§ **Directions**: Edit the stretch of entries from the start through the line containing "point(463,37)": replace "Activity Logs" with "Audit Logs" and leave every other part unchanged.

§ **Dataset excerpts**:
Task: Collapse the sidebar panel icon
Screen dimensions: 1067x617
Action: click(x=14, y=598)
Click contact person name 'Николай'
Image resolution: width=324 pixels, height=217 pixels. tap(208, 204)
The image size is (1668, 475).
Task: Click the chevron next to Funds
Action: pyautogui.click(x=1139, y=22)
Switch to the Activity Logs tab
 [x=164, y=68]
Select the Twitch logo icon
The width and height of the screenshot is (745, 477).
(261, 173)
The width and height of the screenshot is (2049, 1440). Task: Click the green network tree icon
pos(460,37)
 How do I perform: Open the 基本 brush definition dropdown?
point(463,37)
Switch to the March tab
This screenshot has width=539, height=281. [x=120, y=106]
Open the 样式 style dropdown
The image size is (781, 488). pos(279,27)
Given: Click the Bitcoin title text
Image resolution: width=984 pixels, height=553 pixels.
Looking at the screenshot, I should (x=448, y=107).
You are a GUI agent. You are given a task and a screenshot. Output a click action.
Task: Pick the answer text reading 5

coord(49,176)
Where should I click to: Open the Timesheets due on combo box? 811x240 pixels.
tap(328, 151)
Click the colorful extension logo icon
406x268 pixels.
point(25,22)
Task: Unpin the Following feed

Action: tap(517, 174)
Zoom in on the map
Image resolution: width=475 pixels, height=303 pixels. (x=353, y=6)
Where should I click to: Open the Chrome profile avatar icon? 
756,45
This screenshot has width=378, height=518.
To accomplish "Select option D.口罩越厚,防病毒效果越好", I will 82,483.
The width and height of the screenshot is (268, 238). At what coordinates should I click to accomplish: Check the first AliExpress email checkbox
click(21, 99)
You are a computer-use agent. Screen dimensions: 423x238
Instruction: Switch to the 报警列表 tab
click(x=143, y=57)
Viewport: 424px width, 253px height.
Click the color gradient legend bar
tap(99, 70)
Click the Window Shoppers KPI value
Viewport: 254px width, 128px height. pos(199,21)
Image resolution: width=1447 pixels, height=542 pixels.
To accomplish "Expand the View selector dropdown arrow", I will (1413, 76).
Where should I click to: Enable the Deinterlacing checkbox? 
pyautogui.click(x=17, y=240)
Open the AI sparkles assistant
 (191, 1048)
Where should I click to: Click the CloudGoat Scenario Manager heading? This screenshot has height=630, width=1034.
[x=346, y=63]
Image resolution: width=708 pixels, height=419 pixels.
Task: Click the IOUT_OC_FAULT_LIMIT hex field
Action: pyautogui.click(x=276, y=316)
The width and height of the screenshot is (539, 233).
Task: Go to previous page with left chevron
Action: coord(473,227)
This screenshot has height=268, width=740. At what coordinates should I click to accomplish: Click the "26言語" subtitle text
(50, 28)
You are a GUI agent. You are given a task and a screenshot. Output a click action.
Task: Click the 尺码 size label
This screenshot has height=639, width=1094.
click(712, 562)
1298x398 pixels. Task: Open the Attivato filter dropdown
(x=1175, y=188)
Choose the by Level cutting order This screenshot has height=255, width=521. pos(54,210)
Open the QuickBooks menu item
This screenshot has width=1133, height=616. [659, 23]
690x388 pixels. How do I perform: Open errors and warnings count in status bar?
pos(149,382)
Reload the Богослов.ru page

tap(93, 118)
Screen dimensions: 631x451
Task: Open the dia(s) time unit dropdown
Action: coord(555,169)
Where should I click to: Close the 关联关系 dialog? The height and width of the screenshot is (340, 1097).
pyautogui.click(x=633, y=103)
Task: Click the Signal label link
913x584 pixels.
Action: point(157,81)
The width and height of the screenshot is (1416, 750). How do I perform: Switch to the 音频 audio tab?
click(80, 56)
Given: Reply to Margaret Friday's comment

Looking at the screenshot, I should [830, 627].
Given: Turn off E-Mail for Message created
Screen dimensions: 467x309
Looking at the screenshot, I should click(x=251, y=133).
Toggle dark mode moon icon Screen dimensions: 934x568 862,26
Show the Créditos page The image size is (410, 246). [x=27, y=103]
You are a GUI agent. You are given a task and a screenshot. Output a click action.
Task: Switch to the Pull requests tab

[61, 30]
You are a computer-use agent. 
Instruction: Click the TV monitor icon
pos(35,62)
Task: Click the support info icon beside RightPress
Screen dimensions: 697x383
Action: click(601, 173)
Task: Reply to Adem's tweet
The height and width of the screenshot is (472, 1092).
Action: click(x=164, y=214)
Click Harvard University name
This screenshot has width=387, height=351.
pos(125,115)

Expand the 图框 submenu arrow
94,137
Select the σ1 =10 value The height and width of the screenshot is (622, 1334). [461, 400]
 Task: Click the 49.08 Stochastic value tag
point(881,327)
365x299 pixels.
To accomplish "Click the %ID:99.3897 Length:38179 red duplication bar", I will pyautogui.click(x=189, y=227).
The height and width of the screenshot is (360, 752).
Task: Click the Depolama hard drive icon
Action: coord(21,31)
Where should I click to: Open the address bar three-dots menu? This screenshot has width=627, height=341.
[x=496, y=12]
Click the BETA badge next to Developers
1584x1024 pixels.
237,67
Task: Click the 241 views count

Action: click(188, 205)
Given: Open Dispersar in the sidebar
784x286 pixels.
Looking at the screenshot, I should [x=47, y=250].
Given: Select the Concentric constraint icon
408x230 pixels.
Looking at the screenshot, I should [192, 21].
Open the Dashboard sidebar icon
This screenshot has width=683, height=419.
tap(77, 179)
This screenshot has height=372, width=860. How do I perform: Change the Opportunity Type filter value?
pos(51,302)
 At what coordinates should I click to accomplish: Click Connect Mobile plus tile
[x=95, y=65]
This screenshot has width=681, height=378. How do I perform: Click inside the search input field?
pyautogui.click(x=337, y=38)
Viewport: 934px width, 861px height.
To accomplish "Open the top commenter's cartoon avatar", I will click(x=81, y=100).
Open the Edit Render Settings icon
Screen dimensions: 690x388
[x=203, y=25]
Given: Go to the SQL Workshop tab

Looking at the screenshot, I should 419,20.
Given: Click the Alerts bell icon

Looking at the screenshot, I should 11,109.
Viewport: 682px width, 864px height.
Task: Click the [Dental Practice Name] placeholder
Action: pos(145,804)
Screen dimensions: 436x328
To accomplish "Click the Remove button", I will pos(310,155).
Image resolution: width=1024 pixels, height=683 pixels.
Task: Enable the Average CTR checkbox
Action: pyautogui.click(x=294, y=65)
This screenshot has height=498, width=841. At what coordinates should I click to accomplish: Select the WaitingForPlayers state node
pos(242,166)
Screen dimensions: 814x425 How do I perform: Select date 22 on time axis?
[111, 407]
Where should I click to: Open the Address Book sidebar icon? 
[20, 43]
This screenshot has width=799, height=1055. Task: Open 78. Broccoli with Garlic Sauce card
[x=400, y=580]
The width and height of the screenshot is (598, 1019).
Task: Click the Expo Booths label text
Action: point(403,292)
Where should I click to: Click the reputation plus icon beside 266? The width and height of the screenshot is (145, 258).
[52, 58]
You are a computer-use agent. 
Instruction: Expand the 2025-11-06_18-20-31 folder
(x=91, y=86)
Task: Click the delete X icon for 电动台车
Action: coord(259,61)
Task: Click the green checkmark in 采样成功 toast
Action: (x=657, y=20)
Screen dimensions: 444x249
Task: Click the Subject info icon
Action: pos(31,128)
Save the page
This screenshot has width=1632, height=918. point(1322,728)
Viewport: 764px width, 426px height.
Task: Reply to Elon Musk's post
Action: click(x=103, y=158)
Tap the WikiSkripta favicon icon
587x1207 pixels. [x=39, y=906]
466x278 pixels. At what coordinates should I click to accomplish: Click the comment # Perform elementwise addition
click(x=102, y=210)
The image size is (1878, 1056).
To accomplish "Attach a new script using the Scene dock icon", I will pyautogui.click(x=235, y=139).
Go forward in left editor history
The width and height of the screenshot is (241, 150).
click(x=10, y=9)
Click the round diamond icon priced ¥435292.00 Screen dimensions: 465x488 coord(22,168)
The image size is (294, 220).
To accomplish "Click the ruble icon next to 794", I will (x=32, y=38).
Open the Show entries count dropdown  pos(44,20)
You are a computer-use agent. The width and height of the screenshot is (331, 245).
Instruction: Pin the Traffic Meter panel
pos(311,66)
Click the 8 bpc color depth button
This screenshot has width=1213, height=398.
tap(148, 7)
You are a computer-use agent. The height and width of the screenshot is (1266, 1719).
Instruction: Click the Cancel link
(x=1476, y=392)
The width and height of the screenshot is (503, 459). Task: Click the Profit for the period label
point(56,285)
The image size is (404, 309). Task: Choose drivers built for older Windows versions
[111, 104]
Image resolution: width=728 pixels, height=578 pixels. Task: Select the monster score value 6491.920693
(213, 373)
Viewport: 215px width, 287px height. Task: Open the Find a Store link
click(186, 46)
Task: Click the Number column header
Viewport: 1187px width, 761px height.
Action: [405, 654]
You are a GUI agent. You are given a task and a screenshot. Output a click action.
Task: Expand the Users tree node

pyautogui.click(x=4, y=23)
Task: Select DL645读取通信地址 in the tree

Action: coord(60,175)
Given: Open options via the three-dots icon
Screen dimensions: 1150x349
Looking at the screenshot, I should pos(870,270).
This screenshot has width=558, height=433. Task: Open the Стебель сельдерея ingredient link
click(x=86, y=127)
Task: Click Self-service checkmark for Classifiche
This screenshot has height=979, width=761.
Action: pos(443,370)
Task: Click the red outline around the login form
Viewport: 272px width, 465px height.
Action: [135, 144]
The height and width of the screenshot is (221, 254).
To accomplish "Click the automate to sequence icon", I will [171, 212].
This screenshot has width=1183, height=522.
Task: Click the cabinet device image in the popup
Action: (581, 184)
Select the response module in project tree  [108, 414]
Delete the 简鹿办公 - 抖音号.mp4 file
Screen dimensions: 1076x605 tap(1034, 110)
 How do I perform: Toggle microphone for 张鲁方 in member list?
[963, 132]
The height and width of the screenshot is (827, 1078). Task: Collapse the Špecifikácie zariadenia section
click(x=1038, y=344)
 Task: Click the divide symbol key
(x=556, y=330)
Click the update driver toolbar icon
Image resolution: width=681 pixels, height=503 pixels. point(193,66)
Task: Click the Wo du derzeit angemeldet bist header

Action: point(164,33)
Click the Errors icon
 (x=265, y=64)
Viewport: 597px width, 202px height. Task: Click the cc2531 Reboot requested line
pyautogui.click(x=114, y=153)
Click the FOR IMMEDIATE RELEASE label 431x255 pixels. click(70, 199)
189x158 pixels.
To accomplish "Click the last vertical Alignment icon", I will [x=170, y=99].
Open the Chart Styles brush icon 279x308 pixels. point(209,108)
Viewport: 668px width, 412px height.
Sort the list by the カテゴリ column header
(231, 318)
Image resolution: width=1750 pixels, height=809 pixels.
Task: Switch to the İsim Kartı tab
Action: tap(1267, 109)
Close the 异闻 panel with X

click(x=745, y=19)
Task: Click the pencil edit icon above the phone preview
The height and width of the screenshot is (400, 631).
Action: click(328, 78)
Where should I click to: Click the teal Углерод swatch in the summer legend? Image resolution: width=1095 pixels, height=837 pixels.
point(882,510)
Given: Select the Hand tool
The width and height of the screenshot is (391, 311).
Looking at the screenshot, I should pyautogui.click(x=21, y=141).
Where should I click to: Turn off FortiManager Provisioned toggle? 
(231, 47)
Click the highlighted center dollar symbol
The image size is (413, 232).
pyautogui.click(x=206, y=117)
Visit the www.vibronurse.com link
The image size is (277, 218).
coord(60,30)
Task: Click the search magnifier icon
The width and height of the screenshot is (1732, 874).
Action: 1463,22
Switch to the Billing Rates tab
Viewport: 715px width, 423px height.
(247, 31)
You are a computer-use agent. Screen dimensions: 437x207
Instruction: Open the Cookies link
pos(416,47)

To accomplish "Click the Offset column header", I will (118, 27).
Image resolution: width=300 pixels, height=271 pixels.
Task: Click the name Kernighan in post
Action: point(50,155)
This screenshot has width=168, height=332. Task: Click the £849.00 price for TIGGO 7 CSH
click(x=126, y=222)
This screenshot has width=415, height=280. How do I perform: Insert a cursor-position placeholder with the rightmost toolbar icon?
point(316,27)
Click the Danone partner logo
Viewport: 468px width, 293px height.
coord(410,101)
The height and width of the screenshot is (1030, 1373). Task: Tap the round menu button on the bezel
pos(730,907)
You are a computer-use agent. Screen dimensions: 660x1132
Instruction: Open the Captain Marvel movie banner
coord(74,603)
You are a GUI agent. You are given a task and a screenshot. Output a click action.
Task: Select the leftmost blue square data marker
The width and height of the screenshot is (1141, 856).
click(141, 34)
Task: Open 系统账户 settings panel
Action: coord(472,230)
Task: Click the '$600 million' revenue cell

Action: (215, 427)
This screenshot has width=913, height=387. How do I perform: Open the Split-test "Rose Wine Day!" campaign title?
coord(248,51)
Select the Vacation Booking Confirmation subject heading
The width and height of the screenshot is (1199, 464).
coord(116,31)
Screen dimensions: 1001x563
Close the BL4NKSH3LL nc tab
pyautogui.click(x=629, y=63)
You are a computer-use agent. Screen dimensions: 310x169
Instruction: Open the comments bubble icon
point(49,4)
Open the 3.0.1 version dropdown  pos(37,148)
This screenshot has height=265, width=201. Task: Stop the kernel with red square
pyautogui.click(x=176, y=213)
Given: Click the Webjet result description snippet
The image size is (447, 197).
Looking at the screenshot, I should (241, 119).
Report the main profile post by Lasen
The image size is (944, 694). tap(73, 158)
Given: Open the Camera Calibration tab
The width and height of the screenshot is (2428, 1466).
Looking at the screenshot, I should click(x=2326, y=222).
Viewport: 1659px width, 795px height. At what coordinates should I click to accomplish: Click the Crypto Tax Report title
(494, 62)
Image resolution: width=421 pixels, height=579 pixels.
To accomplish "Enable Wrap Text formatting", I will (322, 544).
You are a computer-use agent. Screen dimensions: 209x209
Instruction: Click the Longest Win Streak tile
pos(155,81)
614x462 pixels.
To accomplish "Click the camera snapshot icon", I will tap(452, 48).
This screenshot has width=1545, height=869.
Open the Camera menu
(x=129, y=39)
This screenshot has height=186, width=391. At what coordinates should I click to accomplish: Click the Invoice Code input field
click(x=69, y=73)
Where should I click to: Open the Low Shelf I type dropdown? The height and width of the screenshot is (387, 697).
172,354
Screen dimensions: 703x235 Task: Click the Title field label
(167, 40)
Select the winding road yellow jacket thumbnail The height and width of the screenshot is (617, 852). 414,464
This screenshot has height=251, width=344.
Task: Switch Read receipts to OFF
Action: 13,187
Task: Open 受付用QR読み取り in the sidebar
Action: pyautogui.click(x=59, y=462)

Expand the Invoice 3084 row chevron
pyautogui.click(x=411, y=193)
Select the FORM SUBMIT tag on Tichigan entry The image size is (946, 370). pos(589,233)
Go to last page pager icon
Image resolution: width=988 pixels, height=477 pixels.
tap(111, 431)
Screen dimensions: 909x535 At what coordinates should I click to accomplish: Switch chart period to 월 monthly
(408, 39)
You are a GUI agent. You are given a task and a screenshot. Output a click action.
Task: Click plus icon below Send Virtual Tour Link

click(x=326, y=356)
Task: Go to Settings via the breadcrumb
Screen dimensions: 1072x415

§ **Exercise solution**:
Task: Collapse the sidebar panel icon
Screen dimensions: 1067x617
Action: click(x=14, y=598)
Click contact person name 'Николай'
Image resolution: width=324 pixels, height=217 pixels. tap(208, 204)
The image size is (1668, 475).
Task: Click the chevron next to Funds
Action: pyautogui.click(x=1139, y=22)
Switch to the Audit Logs tab
 [x=164, y=68]
Select the Twitch logo icon
The width and height of the screenshot is (745, 477).
(261, 173)
The width and height of the screenshot is (2049, 1440). Task: Click the green network tree icon
pos(460,37)
 How do I perform: Open the 基本 brush definition dropdown?
point(463,37)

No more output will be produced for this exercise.